Ce jour-là, c'est le Cyprien, de la Caze, qu'il fallait emmener là-haut, dans sa boite de chêne.
Cyprien faisait bon poids : deux quintaux d'os et de sang. Ajoutez-y le bois, il nous fallait quatre gaillards pour mener l'affaire à bien jusqu'en haut de la roche.
Dans la parentèle, on choisit les quatre hommes les plus larges ; de ceux qui, les après-midi du dimanche, soulèvent des essieux de char devant les amis ébahis ; de ceux qui, au moulin ou à la batteuse, déchargent et transportent des sacs de grains de plus de cinquante kilos comme ballots de laine.
Par les quatre coins de la boite, ils soulèvent le Cyprien ; et la procession démarra au signal de la clochette qu'agitait comme un diable en robe rouge l'enfant de chœur.
Premier lacet. Ça pèse, on commence à suer sous le chapeau mais on y va.

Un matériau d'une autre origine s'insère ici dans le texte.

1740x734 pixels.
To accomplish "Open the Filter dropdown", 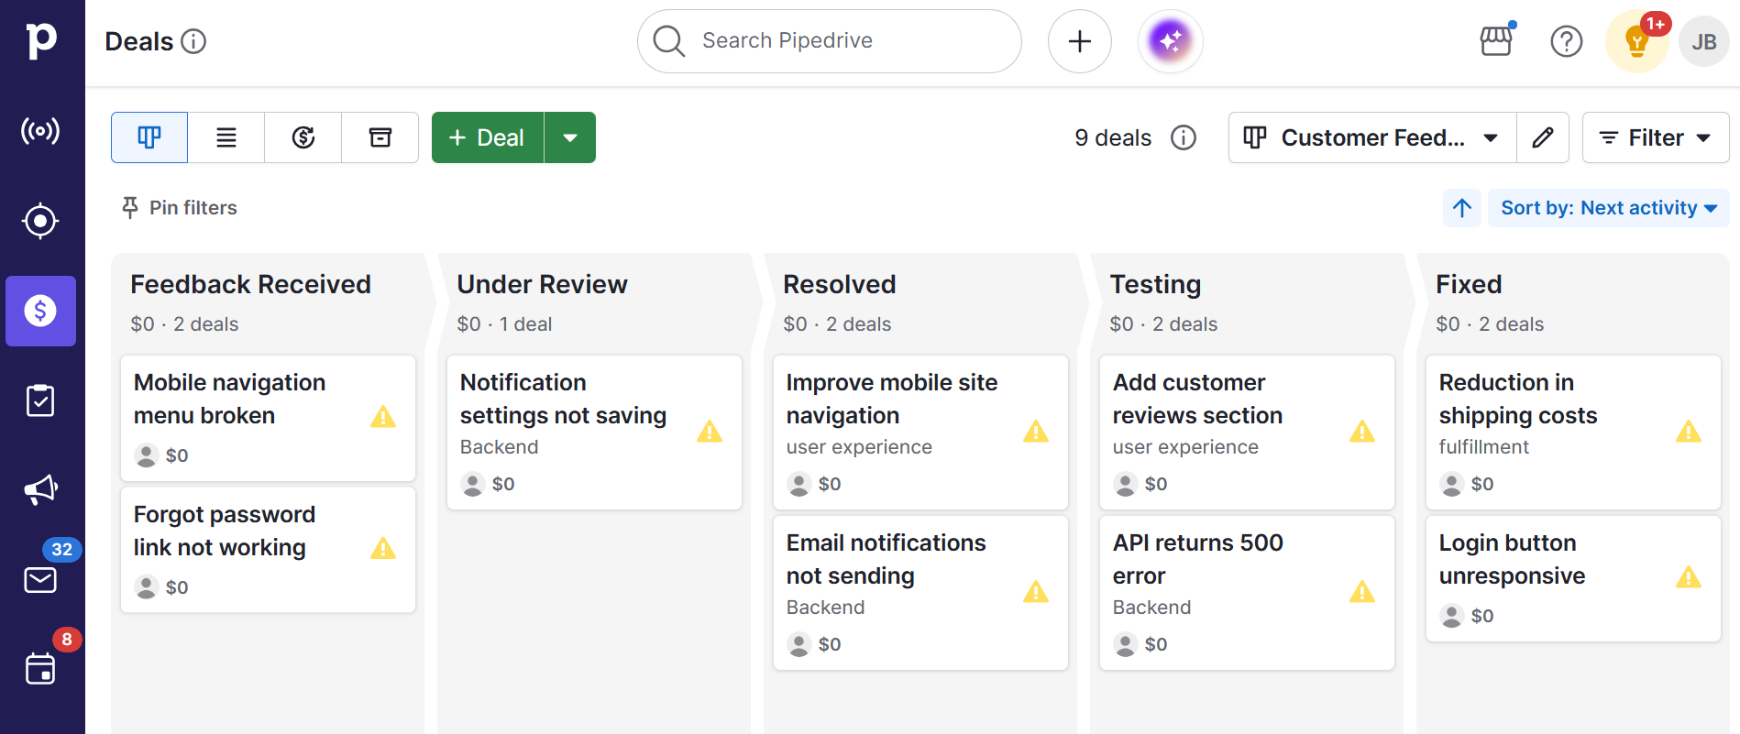I will (x=1655, y=137).
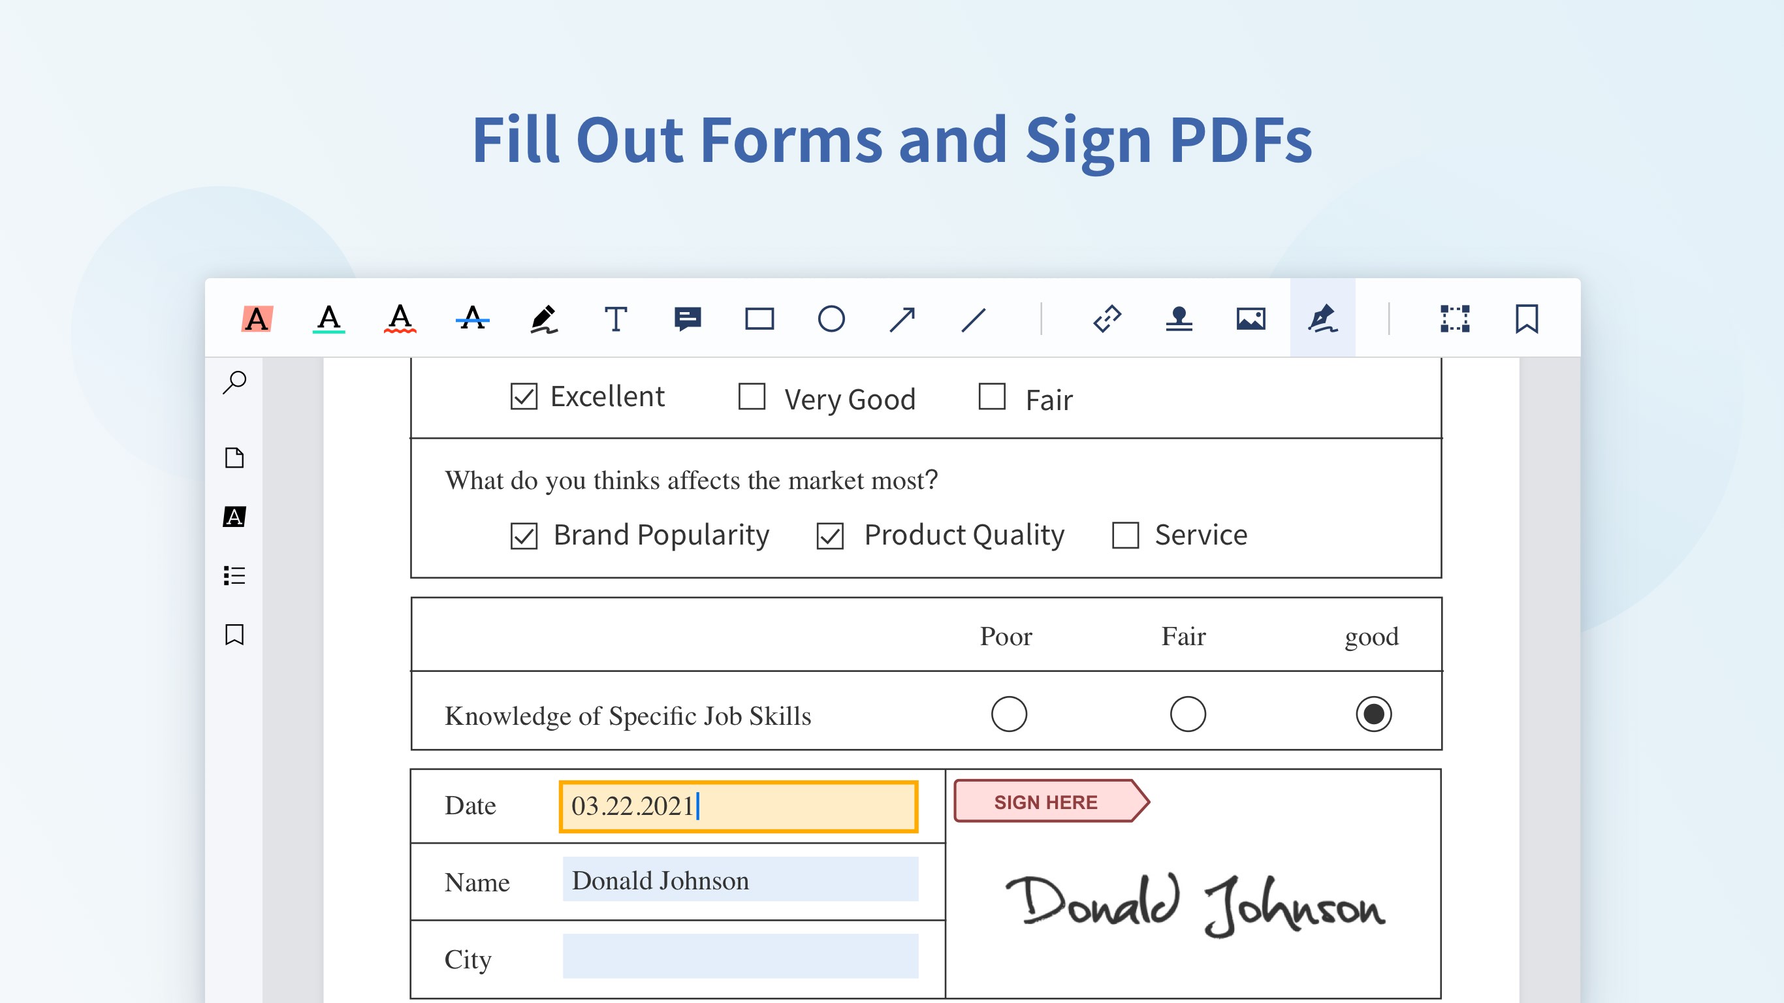
Task: Open the Pages panel sidebar
Action: point(235,457)
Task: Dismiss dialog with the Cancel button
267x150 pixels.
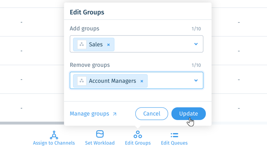Action: click(152, 114)
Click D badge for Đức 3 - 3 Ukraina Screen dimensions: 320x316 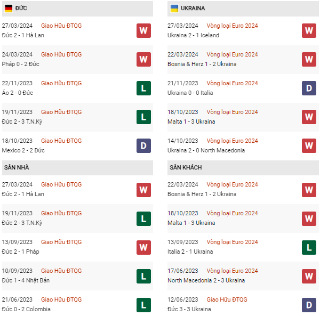pyautogui.click(x=309, y=304)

Deuxième lacet. Les pierres du chemin roulent et l'on risque de se casser une cheville si l'on n'y fait attention ; les poignées du cercueil entrent dans la paume des mains mais on ne lâchera pas. Les quatre hommes deviennent tout rouge et leur pantalon se trouve étroit à la ceinture.

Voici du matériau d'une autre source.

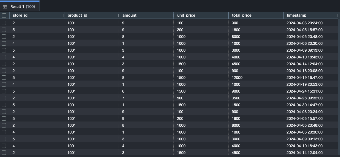
Task: Tick checkbox for row dated 2024-04-30 14:47:00
Action: pyautogui.click(x=4, y=105)
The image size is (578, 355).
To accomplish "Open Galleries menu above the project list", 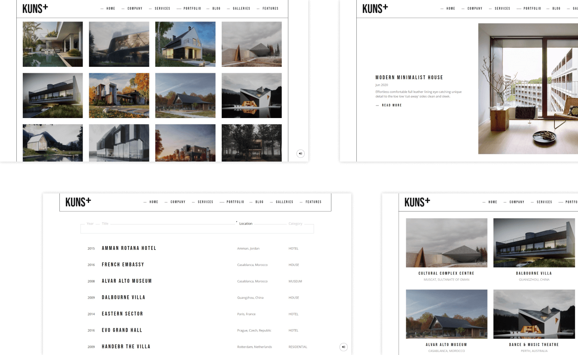I will [x=284, y=202].
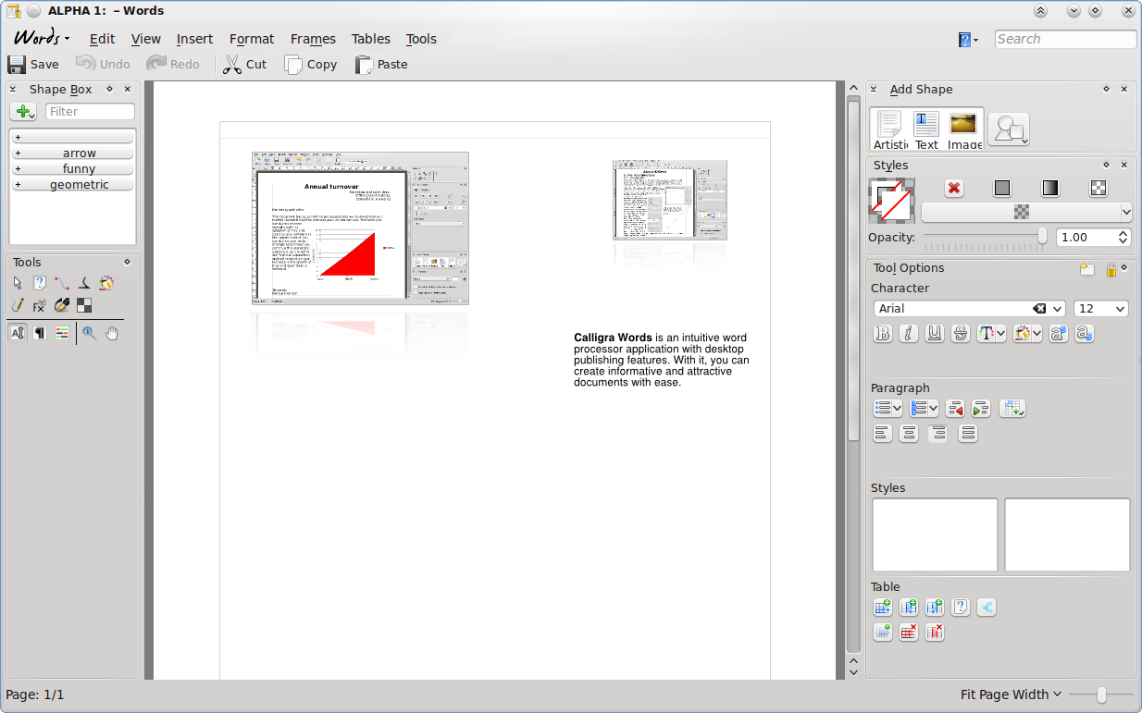Toggle bold text formatting
Screen dimensions: 1142x713
point(883,334)
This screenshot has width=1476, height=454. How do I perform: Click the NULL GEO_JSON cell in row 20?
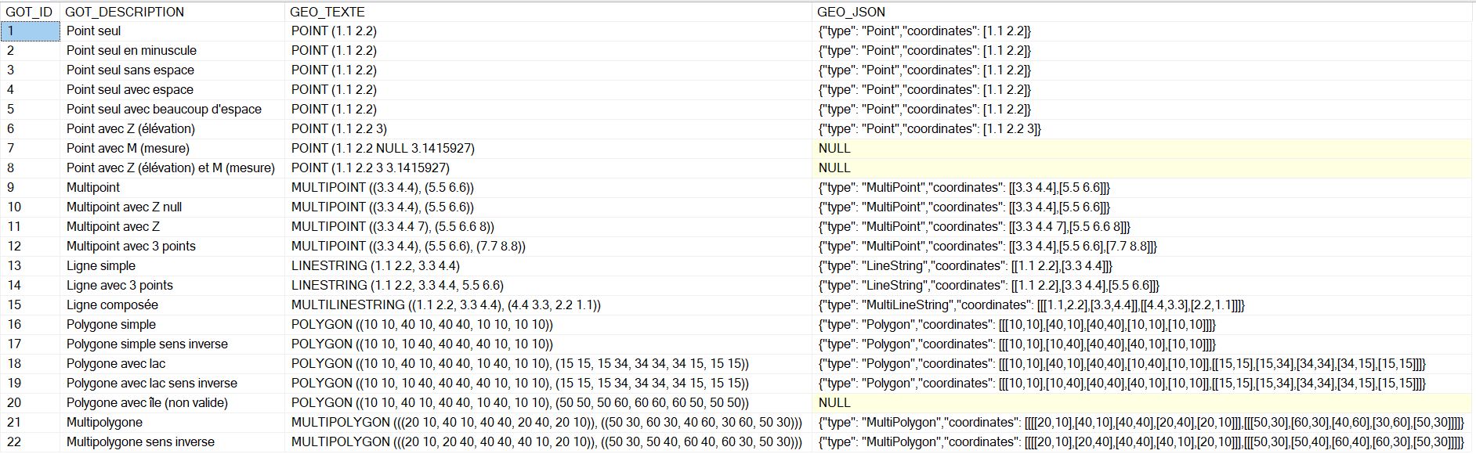834,403
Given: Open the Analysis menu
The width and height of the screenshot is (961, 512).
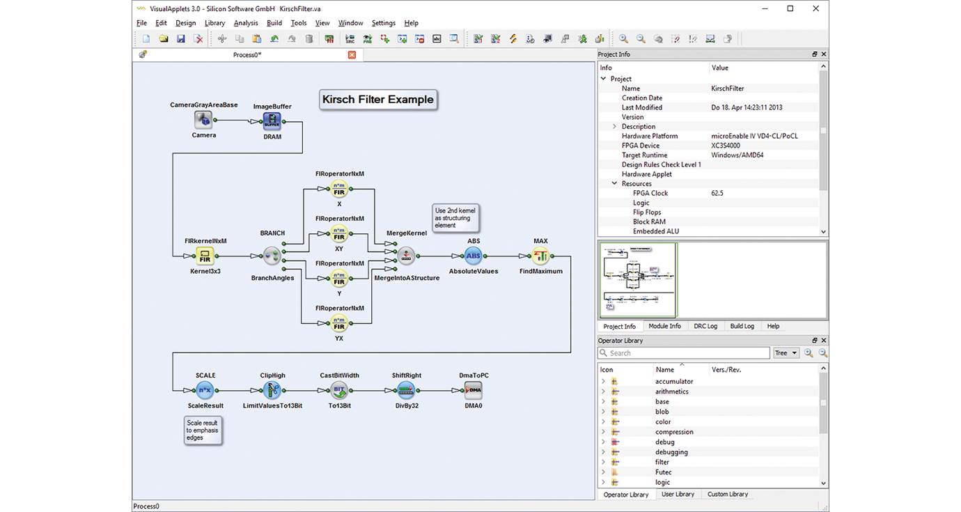Looking at the screenshot, I should 246,23.
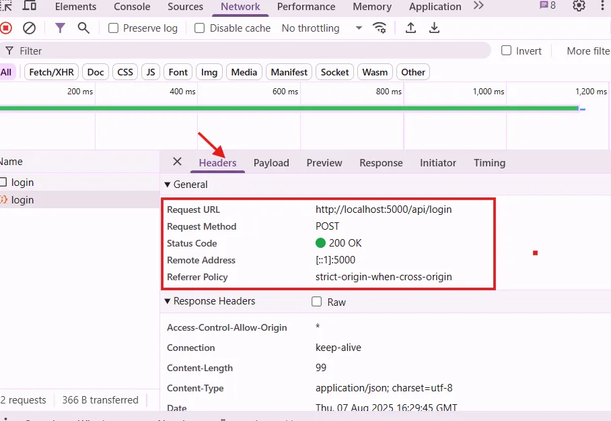Open DevTools settings gear
The height and width of the screenshot is (421, 611).
[579, 6]
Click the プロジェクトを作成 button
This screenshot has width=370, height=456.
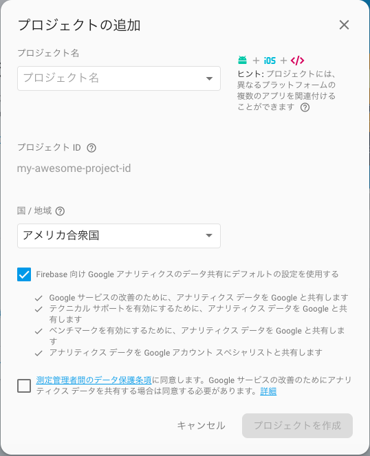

Troisième lacet. L'un des porteurs souffle comme un bœuf. Irons-nous jusqu'au bout ? C'est ce que se demandent les trois autres.
Quatrième lacet. Le porteur défaillant lâche ; les trois autres ne peuvent retenir et le cercueil abandonné à son poids et à la pente entreprend de dévaler l'abrupt. Horrifiée, la foule le voit bondir sur le chemin comme pris de folie. Les rochers rencontrés dans la course se renvoient la caisse de l'un à l'autre avec des claquements que les falaises de la gorge répercutent et amplifient, une musique pour danse macabre.
Dans la foule horrifiée, c'est le tumulte, la bousculade vers le bas pour fuir la pente. Dans sa course infernale, le cercueil vient de faucher deux pauvres femmes, que le choc violent entraine vers le bas, vers l'issue fatale que personne ne peut empêcher.